* _Assigned task_
As you look over the data below, please find each line where the word "element" appears, then copy it.

* _Stored records_
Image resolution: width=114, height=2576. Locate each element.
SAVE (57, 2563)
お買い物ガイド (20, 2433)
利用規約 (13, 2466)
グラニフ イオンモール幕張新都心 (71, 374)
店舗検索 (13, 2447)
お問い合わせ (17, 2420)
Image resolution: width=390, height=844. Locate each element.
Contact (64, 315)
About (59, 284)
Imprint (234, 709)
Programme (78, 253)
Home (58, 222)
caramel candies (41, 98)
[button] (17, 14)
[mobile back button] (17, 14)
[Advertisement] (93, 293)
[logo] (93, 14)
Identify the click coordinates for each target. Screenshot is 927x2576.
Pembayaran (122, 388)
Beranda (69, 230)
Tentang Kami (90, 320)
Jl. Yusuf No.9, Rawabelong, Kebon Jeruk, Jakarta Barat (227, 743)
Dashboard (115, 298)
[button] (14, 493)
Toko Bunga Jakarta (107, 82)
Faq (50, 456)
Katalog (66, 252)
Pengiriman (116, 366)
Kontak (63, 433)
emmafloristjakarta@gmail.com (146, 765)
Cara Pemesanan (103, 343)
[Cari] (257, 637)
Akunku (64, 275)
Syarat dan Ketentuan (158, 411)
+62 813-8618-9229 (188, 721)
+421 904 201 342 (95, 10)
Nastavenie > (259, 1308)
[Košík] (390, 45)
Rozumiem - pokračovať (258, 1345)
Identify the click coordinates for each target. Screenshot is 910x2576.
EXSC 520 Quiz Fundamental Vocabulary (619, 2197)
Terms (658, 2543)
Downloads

* _Task response_
Image resolution: width=114, height=2576. Locate each element.
Image resolution: width=390, height=844. Locate each element.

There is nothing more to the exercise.